From Medtech To Biotech
Vicromax is a broad-spectrum oral antiviral that demonstrated safety in humans and activity in Hepatitis B and C, herpes and other diseases in 12 prior clinical trials. The drug was originally developed by Vertex Pharmaceuticals for hepatitis C. “We don’t know how much money went into it, but we think at least $100 million or more,” Londoner said.
Celgene bought it for Trek, but the program stalled. Now, the drug formula — and 67 kilograms of active ingredients — are in the hands of BioSig. “We thought this could be developed very quickly,” Londoner said.
Pharmaceutical development is not exactly in BioSig’s wheelhouse, but Londoner said he hopes to leverage the company’s partner network, financing, infrastructure and employee expertise to get Vicromax on its feet.
BioSig launched ViralClear, a new division of subsidiary NeuralClear, to run the program with the guidance of 30-some consultants.
“We’ve provided a unique apparatus to speed their drug development along,” Londoner said.
In April, ViralClear partnered with Mayo Clinic as the principal investigator for a Phase 2 clinical trial. Londoner expects a 30-patient placebo trial to be underway by mid-May, with results about 30 daysout from the start.
“It may get approved by early fall if we see consistent results,” he said.
ViralClear has also begun provisioning and signing contracts for scaled production.
"We’re lining up a global manufacturing supply in Europe and the U.S. and think we’ll be in a position to make millions of doses so we can start getting this product if it’s approved out into the country."
ViralClear should be completing private financing in the weeks to come, and BioSig intends to spin off the entity as a publicly traded Nasdaq company in late summer, the CEO said.
At that point, BioSig will retain a stake in ViralClear and shareholders will receive a stock dividend.
That’s the plan regardless of Vicromax’s success against the coronavirus, Londoner said.
“The team feels there are other applications for this drug,” Londoner said. “Measles [and] other forms of coronavirus.”
And even if there are no other indications, the CEO’s recent string of 18-hour days haven’t necessarily been wasted.
“We feel like we’ve done our duty as citizens,” he said of contributing to the coronavirus fight.
The Heart Of BioSig's Business
When it’s not trying to tackle the coronavirus, BioSig is busy marketing its PureEP system — an electrophysiology device that assists surgeons with cardiac ablations.
The computer system helps identify electric malfunctions in hearts that are beating irregularly or too quickly.

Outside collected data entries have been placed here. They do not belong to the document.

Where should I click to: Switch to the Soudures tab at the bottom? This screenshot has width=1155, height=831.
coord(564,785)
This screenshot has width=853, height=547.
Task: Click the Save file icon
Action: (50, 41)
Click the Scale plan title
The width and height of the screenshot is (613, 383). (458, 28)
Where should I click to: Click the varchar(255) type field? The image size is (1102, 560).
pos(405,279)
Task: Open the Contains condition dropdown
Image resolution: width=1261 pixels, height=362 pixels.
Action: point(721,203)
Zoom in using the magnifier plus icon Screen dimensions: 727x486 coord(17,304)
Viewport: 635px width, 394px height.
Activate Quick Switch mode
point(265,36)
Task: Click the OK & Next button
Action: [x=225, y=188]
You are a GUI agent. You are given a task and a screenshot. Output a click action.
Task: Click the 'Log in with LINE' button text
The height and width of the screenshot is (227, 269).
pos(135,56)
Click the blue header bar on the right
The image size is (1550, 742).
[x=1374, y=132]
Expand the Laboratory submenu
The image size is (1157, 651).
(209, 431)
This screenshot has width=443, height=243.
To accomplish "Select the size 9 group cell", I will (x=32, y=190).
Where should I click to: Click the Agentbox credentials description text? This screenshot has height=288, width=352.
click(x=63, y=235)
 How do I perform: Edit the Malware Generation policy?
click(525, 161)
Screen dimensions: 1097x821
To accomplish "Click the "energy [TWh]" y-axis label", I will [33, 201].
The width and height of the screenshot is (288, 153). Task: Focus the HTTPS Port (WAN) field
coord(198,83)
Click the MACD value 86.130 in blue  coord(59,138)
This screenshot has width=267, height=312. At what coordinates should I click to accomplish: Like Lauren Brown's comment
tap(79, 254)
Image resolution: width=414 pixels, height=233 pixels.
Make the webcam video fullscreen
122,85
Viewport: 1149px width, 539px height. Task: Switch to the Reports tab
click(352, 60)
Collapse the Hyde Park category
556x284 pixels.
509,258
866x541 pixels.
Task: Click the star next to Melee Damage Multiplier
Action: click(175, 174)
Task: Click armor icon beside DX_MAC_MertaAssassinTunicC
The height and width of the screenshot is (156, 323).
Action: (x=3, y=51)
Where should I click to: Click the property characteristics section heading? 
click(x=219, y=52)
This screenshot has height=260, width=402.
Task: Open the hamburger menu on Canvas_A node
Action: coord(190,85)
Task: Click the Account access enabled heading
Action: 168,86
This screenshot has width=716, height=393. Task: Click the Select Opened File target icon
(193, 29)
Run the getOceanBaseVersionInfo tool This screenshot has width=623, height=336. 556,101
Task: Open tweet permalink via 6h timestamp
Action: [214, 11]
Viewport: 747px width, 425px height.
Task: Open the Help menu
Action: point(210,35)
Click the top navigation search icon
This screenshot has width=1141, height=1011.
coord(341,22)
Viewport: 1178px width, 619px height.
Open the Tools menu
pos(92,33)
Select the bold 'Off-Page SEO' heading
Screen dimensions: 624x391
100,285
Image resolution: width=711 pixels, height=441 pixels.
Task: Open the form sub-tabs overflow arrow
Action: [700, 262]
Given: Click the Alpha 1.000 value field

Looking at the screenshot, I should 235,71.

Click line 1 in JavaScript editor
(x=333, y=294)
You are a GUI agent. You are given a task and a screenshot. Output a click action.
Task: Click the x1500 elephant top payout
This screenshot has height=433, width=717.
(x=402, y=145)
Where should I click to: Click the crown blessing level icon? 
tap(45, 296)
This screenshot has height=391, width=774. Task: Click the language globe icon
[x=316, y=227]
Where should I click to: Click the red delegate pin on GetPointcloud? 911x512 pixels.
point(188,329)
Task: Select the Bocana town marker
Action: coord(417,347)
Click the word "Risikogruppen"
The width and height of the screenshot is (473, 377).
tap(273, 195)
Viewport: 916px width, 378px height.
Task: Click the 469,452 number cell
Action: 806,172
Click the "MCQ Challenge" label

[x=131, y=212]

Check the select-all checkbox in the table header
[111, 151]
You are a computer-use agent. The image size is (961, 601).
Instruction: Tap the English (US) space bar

“We saw an unmet need technically and clinically,” Londoner said of the impetus for BioSig’s founding.
The technology earned FDA approval in 2018, and BioSig began to build its inventory in 2019. Now it’s in its first year of commercialization.
“We’ve been pushed back maybe three to six months given the hiatus when hospitals are no longer doing these ablation surgeries, but people are sick, they need these surgeries, [so the market will pick up],” Londoner said.
“In about five years, our tech will improve the way they do those procedures probably meaningfully and become the standard of care.”
BioSig seeks to address a $6-billion U.S. market that boasts double-digit growth before it goes global. The company is aiming for EU approval in 2021 and a launch there in 2022.
Altogether, Londoner estimates $600 million to $800 million in revenue potential for the first version of the system, with BioSig taking five to seven years to reach its potential.
BioSig's Pipeline, Partners, Financials
In the meantime, BioSig is building out other products to penetrate additional markets, including various conditions associated with neurological issues.
“Our core competency is to see biomedical signals more clearly than others do,” Londoner said. “It’s a big market, bioelectronic medicine. It’s an established market growing double digits.”
BioSig is three years into a 10-year partnership with Mayo Clinic to develop its technology and explore new applications, but it has “no corporate partnership that we want to discuss at this point,” the CEO said.
For the time being — and in spite of the coronavirus disruptions — BioSig is comfortable with its balance sheet as it continues to develop its pipeline, he said.
“We have enough cash on hand to ride the BioSig programs forward well into next year.”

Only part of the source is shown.